The issues for resolution were:
It is settled law that, in civil cases, each party has to prove their case to the satisfaction of Court. Section 101 of the Evidence Act is to the effect that he who alleges must prove.
The Plaintiffs exhibited a transfer form sale agreement upon which the deceased Hellena Mugadi/Hellena Ochiri Ochanda purchased the suit land and houses thereon from Boaz Membo dated 8th September 1976. The Plaintiffs proved that upon purchase and subsequent transfer, the deceased Hellen Ochiri took possession and continued to even pay property rates tax in respect of the suit property. In her defense, the 1st Defendant Nantume Ruth told Court that she bought the disputed land in 2003, from Nalongo Nalukenge. She said that the suit land is registered land, although she did not know the plot number or block number that the suit land had a certificate of title, which, too, she failed to produce in Court. She further told Court that transfer forms were signed in her favor, but she equally failed to produce the same. The Court, therefore, found that the first purchase in time takes precedence. The Plaintiffs’ equity was created first in time in 1976, and so must prevail over the one created in 2003.
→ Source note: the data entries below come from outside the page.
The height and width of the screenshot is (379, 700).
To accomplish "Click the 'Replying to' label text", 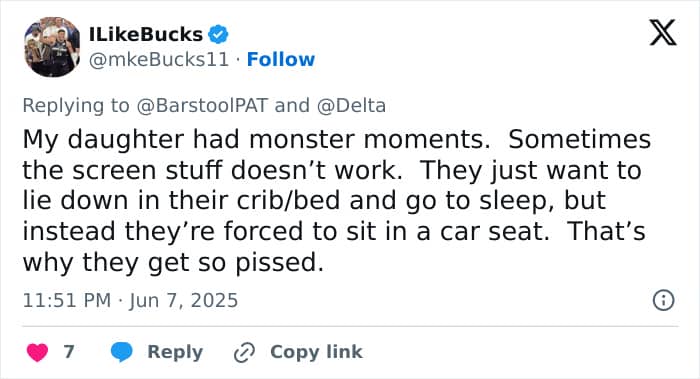I will click(x=76, y=106).
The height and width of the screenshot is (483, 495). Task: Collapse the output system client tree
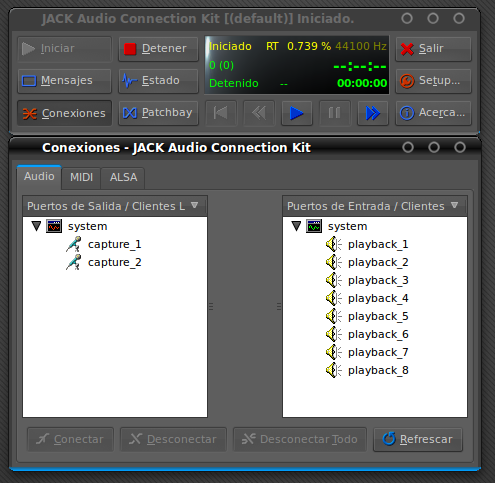(36, 226)
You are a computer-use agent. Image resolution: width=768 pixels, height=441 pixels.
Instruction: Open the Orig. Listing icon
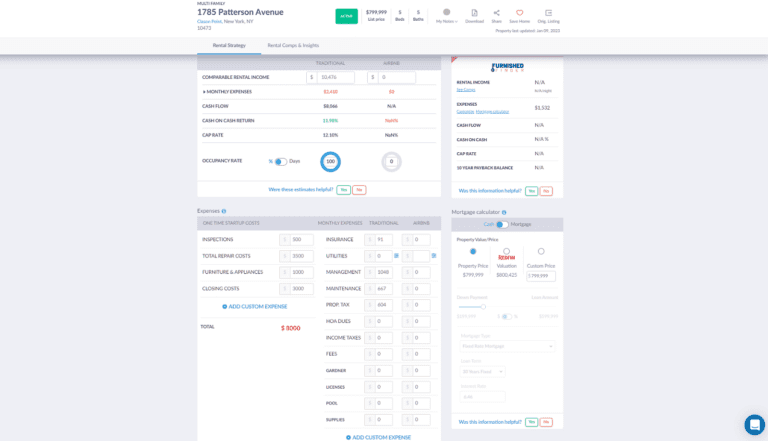(x=548, y=13)
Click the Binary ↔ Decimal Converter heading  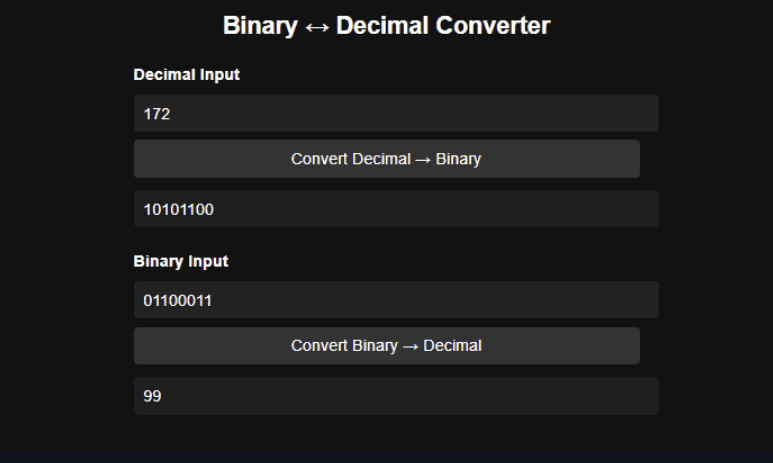coord(386,27)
It was also submitted by the 1st Defendant that she constructed the houses on the disputed land but did not produce any architectural plans approved by Kampala City Council neither did she have receipts of the building materials. None of the builders was called as a witness. It is impossible to believe that she owned this land in KCC and built on it in 2003 without approved building plans.
It is trite law that the value of land as valuable property calls for thorough investigations before purchase. Call it due diligence. The buyer who fails to carry out due diligence and buys from fraudsters gets no legal title. Land are not vegetables that are bought from unknown sellers. Land are valuable properties, and buyers are expected to make thorough investigations, not only of the land but also the sellers before purchase. It is evident on record that the 1st Defendant, in this case, did not do her due diligence to establish the status of the land she was buying, including the people who were in occupation and the plot number.
Judgment was entered in favor of the plaintiffs.